Over 30 sightings were reported along the Cape in the past week alone, according to data from the Atlantic Great White Conservancy's app Sharktivity.
After three swimmers were bitten last month off the coast of North Carolina, swimmers are staying in shallow water, if they even dare go in. Also fresh on the minds of many people on Cape Cod: the death of a 26-year-old man last September following a great white shark attack — the region's first fatal shark encounter in over 80 years.
"We don't swim out like we used to, because the sharks are coming in pretty close," said Deborah Molinari, who said she has visited Cape Cod nearly every summer since she was a little girl.
While the chances of getting bitten by a shark are extremely slim, the slew of great white sightings so close to shore has first responders along the beach preparing for the worst.
"This problem has intensified over the last decade. We're really taking an aggressive posture this year," said Anthony Pike, fire chief in Orleans, Mass.
Orleans is one of the first coastal towns in the country to install severe bleeding kits along the beach, along with emergency call boxes on remote beaches where there may not be any cell service, Pike said.

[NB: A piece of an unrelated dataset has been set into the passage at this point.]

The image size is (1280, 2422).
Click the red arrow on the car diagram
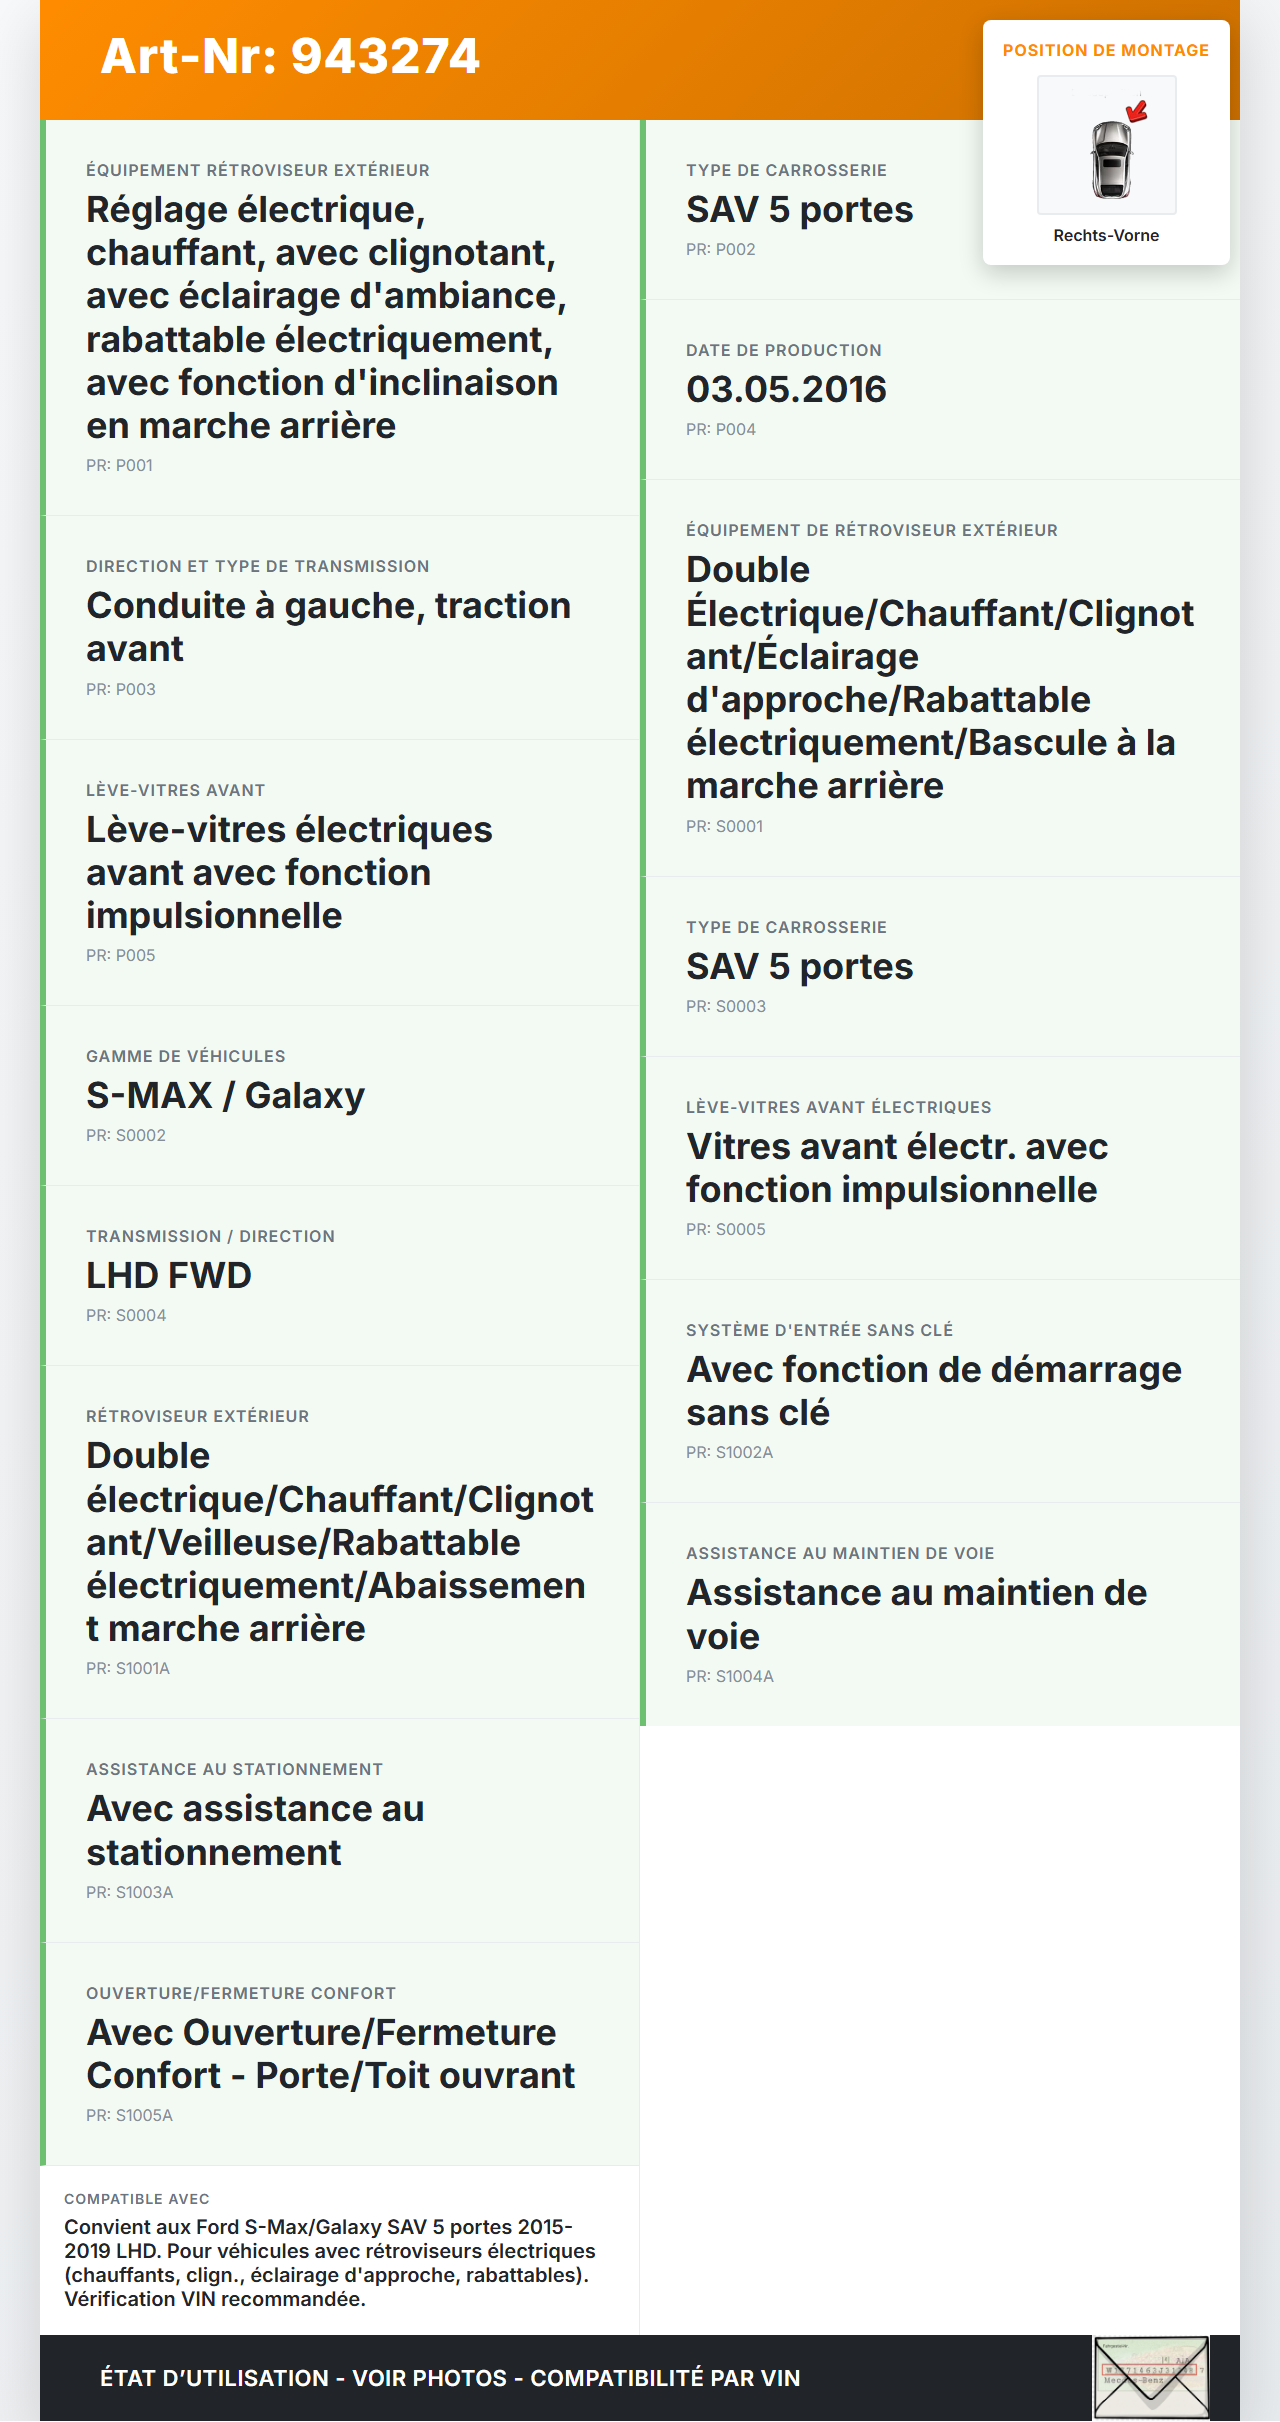click(x=1137, y=110)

In addition to bold new signage, stepped-up safety protocols and new communication towers, Pike said the mentality on the island is also changing.

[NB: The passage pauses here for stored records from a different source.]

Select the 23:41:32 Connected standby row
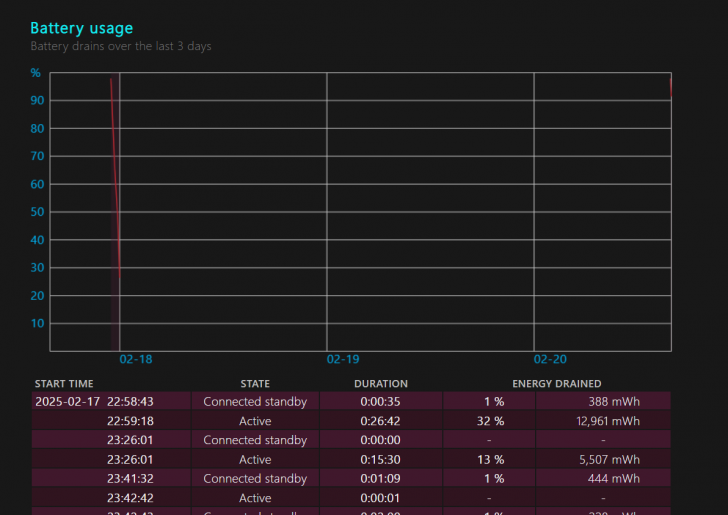This screenshot has height=515, width=728. point(351,478)
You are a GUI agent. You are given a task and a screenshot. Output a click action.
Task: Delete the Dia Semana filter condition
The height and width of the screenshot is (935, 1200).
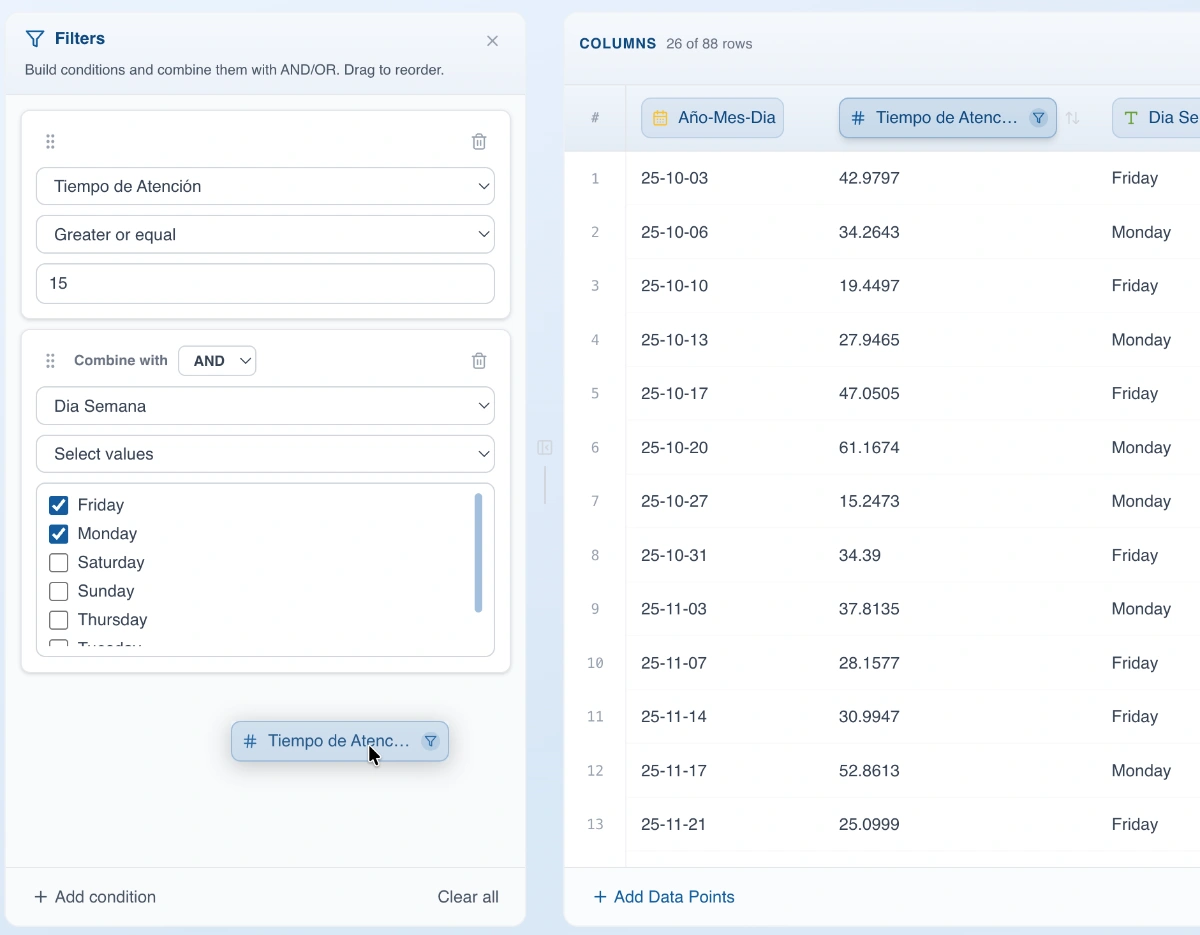(479, 361)
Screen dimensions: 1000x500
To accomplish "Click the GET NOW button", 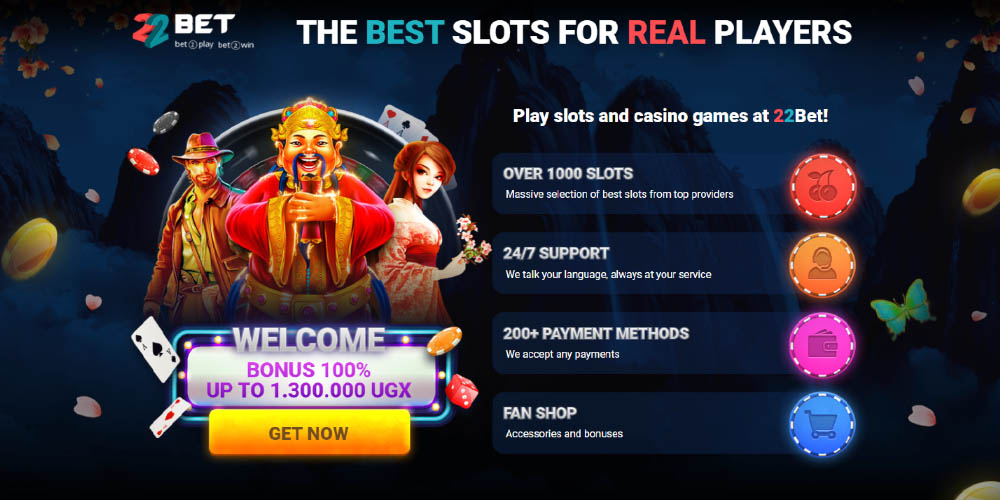I will coord(309,433).
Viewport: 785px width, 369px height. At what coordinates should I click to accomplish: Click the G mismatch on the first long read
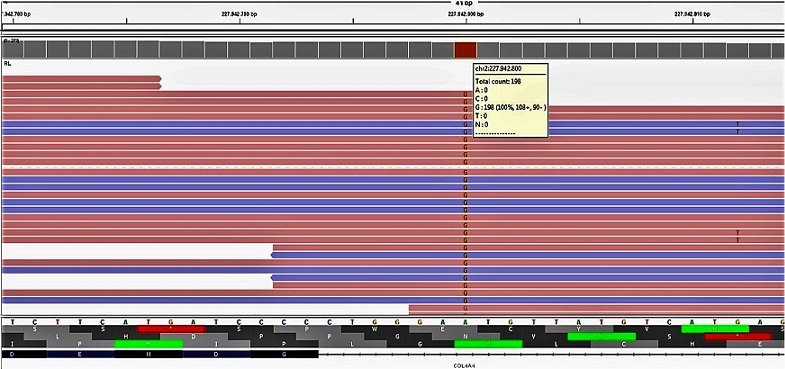(x=466, y=94)
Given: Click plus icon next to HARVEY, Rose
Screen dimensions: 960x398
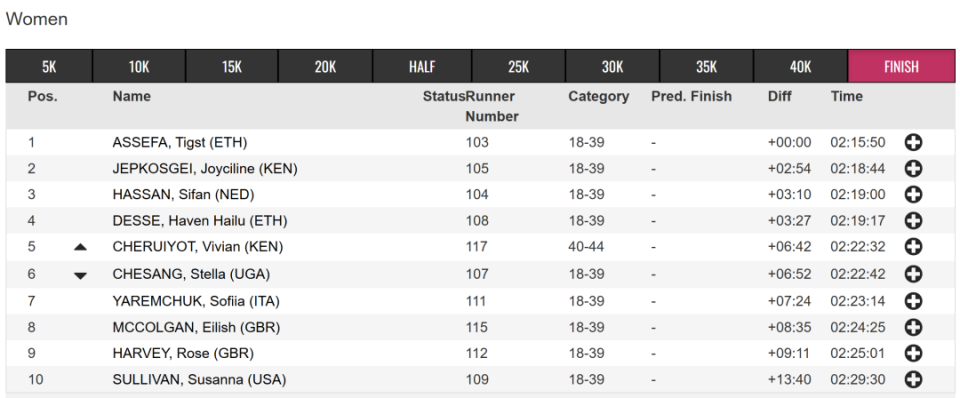Looking at the screenshot, I should coord(913,353).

"People are no longer incredulous to the potential danger," Pike said. "We're seeing a cultural change across Cape Cod to educate the public, to stay close and shore to swim responsibly."
The reason the sharks are coming so close to shore, marine biologist Greg Skomal said, is food.
"What we've got going on here now is we've got this classic predator-prey relationship with the sharks and the seals," Skomal said. "The seals are close to shore. The sharks are moving close to shore in order to eat the seals, and then we've got people in the mix."
Skomal and his team go out looking for sharks a few times a week, tagging them with trackers to keep tabs on their movements and to study their behavior. Last week, they captured a remarkable interaction between two great whites by drone.
He said the reason for the population boom of grey seals is their federally protected status granted by the Mammal Protection Act of 1972, which banned killing the seals. They have made a roaring return in the decades since, to the pleasure of the great whites and to the concern of humans.
Even if the legal protection was removed, Skomal questions if anything would change.
"How many seals do you possibly remove? What do you do with them?" Skomal said. "And with a population of half a million in the Northwest Atlantic, will it be effective at all?"
He added that great white sharks' instinct is to hunt for the seals, and human attacks are very rare. Last year, of the 66 shark attacks worldwide, only four were deadly.
"The probability of getting hurt in your car is far higher than getting hurt by a shark," Skomal said, "but doesn't stop any of us from using our cars every day."